Las familias que crían hijos con síndrome de Down lo saben sin que se lo digan. Recibieron a sus hijos como regalos, no como proyectos, y su alma se enriqueció gracias a aquellos que el mundo habría rechazado. La elección que tenemos ante nosotros dice el Papa León XIV, es entre construir “una nueva Torre de Babel” o construir “la ciudad en la que Dios y la humanidad conviven” (Nro. 1).

 

La manipulación genética de embriones humanos con fines eugenésicos no es otra cosa que un ladrillo más en la Torre de Babel que los transhumanistas llevan décadas construyendo.

 

 

Los niños son hijos e hijas, no productos

 

Un niño no es un producto que deba optimizarse, un bien de consumo que deba mejorarse ni un proyecto que deba perfeccionarse.
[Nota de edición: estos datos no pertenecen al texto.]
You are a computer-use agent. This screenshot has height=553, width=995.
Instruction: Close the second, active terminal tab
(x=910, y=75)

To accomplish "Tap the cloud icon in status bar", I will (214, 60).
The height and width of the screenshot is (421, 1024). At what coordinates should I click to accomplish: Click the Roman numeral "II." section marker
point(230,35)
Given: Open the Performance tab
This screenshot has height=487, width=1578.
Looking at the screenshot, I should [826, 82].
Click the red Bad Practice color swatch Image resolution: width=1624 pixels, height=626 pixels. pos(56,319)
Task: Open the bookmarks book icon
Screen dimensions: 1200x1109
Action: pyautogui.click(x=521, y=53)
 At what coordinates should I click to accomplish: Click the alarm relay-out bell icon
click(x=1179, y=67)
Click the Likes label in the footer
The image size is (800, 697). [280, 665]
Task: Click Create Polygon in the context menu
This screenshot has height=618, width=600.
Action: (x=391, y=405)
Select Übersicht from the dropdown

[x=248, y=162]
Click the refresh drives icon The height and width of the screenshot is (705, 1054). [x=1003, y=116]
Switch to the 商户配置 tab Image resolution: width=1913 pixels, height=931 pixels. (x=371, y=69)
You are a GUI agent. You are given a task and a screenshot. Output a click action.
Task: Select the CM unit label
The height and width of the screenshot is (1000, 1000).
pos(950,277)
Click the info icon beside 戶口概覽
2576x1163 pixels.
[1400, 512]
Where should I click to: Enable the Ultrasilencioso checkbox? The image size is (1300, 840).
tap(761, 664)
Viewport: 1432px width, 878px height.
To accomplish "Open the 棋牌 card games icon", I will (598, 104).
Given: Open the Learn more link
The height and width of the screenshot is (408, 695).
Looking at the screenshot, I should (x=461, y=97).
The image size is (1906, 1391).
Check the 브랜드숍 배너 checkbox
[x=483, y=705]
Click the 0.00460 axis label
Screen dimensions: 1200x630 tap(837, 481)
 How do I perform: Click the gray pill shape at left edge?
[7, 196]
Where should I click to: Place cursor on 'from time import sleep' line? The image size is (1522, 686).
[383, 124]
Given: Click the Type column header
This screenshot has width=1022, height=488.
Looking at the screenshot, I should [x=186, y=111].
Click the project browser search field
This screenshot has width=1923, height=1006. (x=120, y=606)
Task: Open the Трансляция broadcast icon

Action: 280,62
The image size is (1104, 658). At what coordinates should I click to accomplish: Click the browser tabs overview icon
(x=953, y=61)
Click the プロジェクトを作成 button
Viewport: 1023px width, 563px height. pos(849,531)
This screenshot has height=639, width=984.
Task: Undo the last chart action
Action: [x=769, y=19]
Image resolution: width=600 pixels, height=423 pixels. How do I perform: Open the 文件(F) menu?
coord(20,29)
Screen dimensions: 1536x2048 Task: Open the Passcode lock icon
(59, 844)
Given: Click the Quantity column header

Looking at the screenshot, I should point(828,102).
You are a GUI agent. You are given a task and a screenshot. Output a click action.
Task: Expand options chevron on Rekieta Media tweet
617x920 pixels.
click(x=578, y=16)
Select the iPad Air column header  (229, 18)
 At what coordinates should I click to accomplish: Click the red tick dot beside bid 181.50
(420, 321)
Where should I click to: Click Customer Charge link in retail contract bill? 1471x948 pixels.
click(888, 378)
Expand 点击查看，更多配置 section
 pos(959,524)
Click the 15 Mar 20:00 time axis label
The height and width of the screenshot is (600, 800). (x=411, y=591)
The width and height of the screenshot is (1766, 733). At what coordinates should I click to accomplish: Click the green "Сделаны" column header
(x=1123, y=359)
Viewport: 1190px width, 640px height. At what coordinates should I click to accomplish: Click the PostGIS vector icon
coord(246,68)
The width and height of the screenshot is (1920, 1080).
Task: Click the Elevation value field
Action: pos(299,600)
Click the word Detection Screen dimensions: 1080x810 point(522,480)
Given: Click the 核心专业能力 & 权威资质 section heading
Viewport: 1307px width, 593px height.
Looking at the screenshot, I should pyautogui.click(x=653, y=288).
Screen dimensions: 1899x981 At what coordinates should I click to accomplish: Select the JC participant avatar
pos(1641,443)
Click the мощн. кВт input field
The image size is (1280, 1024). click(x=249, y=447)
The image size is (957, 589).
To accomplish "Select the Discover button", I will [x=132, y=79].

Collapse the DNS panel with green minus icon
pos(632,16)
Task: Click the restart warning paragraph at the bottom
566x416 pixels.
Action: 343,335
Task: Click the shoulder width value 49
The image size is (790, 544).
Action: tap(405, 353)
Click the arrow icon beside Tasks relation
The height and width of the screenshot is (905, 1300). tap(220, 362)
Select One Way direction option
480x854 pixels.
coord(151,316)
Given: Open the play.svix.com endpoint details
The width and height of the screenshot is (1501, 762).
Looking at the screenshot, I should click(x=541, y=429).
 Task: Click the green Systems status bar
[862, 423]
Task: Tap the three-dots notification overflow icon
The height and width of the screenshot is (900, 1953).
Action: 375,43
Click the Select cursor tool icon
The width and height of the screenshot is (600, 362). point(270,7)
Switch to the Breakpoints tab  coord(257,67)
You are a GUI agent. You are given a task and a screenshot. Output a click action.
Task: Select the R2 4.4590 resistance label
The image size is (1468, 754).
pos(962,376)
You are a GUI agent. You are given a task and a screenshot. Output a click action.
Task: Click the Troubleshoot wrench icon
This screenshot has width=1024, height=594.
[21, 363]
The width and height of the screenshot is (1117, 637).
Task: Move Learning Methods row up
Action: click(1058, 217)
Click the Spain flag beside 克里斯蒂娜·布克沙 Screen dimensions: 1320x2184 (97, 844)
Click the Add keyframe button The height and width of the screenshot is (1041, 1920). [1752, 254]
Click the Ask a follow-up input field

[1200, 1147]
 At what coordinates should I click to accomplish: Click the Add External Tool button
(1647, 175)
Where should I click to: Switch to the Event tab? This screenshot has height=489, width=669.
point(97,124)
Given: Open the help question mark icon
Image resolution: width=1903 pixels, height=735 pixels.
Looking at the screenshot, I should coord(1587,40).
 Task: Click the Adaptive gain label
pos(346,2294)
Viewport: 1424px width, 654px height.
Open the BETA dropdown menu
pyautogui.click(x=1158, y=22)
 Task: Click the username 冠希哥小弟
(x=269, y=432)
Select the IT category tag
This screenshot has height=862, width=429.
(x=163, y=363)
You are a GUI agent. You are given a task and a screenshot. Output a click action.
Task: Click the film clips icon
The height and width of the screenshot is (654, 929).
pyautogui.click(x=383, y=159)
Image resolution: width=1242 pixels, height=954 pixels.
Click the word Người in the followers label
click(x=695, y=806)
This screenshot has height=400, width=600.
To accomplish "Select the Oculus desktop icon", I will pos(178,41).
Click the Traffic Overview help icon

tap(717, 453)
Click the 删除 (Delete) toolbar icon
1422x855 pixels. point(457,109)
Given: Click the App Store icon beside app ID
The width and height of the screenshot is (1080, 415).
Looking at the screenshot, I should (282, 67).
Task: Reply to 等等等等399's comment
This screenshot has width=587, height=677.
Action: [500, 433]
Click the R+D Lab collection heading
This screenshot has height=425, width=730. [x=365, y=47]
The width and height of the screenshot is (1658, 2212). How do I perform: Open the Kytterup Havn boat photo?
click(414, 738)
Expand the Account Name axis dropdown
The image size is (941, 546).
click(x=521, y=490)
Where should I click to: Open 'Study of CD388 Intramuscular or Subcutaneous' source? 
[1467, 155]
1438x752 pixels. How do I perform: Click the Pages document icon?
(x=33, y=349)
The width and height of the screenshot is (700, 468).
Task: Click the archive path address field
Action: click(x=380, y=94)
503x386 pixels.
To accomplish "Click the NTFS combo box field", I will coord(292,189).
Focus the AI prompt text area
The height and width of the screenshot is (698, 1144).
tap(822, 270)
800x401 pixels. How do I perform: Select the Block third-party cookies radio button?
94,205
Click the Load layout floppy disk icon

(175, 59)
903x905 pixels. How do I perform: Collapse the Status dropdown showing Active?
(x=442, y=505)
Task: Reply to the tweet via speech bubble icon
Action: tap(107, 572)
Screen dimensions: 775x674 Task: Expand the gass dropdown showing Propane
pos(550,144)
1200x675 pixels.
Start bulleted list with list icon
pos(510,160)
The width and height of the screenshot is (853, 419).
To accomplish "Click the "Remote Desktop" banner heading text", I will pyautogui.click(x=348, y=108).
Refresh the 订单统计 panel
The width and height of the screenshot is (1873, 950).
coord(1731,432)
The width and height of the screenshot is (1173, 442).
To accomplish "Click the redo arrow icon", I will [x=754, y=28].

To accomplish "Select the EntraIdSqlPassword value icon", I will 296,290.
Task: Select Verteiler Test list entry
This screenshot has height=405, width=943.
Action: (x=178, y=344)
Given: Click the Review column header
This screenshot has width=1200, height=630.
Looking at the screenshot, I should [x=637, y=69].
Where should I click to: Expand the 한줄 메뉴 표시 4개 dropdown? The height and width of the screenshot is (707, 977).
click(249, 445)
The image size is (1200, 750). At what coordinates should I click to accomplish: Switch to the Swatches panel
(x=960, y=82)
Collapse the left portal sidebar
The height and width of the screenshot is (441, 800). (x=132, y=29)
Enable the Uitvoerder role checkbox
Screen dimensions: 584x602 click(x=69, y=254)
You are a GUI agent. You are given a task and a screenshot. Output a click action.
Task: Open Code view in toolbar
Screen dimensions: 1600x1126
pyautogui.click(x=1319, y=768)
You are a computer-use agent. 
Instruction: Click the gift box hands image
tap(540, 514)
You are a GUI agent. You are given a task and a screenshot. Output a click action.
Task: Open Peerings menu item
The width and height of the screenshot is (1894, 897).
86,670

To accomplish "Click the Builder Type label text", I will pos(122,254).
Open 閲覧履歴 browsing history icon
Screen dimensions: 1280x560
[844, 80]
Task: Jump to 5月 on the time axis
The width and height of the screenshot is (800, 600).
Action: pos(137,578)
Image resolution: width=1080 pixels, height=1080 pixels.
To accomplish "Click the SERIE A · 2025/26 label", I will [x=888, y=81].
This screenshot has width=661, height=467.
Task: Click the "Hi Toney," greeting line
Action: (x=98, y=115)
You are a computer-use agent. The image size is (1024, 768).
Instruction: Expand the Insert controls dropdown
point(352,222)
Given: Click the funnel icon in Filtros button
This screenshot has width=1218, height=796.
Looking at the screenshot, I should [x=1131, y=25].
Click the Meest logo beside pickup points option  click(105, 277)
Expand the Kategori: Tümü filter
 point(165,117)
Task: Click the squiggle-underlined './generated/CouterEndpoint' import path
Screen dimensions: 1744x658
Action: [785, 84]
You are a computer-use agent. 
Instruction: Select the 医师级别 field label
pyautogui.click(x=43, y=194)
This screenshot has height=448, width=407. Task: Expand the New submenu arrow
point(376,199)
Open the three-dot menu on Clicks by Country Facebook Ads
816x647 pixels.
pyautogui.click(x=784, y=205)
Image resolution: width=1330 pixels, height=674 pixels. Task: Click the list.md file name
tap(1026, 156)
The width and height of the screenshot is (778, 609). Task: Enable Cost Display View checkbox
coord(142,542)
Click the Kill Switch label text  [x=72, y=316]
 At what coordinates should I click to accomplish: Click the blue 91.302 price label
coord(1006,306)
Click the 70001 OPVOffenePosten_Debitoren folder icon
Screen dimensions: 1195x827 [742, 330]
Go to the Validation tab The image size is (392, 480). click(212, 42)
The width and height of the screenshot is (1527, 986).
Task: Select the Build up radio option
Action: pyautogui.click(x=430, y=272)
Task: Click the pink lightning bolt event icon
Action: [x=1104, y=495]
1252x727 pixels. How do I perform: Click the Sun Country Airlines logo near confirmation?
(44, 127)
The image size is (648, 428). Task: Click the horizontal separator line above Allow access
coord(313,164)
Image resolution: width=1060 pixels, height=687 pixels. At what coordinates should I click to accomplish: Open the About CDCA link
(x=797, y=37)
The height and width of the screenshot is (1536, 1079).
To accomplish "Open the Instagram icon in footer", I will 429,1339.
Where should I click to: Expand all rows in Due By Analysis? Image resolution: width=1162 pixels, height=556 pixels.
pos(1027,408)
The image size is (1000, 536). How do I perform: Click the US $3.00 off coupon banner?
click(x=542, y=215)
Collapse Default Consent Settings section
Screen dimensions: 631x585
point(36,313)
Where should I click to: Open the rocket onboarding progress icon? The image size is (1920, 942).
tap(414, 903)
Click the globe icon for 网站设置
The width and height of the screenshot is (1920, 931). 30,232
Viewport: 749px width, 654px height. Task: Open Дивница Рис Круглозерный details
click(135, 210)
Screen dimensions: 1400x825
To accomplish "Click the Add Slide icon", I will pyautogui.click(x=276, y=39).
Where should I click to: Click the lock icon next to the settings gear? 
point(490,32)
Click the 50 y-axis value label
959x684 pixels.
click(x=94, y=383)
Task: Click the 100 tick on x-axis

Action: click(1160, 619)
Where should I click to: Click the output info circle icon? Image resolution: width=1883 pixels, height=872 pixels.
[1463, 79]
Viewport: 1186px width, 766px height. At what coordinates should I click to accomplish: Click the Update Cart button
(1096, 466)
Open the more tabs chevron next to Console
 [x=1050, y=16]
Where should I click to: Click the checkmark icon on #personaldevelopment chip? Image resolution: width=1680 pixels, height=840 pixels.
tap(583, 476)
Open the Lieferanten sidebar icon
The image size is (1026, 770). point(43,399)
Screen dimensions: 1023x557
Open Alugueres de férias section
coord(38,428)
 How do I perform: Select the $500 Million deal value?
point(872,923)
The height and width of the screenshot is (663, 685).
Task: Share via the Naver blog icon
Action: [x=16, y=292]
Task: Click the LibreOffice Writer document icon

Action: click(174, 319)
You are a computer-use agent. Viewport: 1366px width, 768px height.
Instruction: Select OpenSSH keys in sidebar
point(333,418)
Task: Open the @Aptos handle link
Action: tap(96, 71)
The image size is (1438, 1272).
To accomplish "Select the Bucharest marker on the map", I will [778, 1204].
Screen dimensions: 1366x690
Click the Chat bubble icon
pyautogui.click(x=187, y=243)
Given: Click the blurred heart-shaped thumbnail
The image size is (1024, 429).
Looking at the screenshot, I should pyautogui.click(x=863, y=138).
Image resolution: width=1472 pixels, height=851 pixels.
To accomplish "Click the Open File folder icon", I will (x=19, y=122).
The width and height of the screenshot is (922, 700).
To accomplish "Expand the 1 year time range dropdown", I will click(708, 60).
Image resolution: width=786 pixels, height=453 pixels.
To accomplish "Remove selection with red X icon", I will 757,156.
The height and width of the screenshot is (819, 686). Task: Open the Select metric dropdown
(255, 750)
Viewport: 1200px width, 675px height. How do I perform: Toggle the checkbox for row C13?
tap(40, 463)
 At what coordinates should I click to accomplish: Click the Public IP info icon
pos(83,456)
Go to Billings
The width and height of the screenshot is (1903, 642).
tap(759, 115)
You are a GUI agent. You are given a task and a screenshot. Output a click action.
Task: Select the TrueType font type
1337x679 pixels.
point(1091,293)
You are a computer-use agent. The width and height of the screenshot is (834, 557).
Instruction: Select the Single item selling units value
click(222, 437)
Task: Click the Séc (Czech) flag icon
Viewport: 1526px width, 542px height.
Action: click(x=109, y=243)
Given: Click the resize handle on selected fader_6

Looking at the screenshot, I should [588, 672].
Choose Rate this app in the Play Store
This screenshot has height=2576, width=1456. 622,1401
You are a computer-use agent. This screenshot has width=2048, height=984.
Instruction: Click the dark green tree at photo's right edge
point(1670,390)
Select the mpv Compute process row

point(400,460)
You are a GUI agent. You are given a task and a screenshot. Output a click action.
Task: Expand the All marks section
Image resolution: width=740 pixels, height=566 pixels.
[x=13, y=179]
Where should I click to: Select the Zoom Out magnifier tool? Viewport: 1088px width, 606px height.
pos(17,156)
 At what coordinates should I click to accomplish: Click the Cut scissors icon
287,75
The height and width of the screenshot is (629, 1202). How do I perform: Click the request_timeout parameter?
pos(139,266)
Es un hijo o una hija de Dios, querido y amado por sí mismo por su Creador, marcado desde su primer instante con una dignidad que ninguna herramienta de edición puede realzar ni ningún diagnóstico puede menoscabar.

 

Esta fue la sabiduría que el Papa San Juan Pablo II ofreció a los médicos del mundo en 1983: “Primero, opónganse a todo lo dañino; luego, busquen el bien”. Podemos, y debemos, desarrollar terapias genuinas que curen a los enfermos, ejerciendo el don de la razón como colaboradores de Dios en la creación. Pero no somos dueños de la vida humana. “Solo Dios es dueño de la vida humana y de su integridad”, les recordó a aquellos médicos.

 

Como lo expresó el Cardenal Sarah en su libro Es tarde y anochece:

 

Si queremos seguir siendo humanos, debemos aceptar nuestra naturaleza de criaturas y volvernos al Creador. El mundo ha elegido organizarse sin Dios, vivir sin Dios, pensar sobre sí mismo sin Dios. Se está llevando a cabo un experimento terrible: donde no está Dios, está el infierno. ¿Qué es el infierno sino la ausencia de Dios? La ideología transhumanista lo ilustra a la perfección. Sin Dios, no queda nada más que lo no humano, lo post-humano. Más que nunca, la alternativa es simple: ¡Dios o nada!

 

Nuestros legisladores deben hacer todo lo posible para impedir que estos experimentos de Frankenstein avancen.

 

Mientras tanto, el resto de nosotros debemos llenar el mundo de amor acogiendo a los hijos que Dios nos envía, tanto a los fuertes como a los débiles, a los que superan todas las pruebas y a los que fracasan. Y debemos apoyar a las familias que abrieron sus hogares a los niños que el mundo les instó a rechazar.

 

El axioma de que todo ser humano posee una dignidad (un valor intrínseco y absoluto) desde el primer momento de su concepción, incluyendo a aquellos aquejados por la enfermedad, el sufrimiento o que son menos “útiles”, no constituye un límite para el progreso científico. Es el fundamento sobre el que se hace posible una “civilización del amor”, en contraposición a la reducción tecnocrática de la persona humana a materia prima para ser manipulada con fines extrínsecos, lo que produce la “cultura” de la muerte.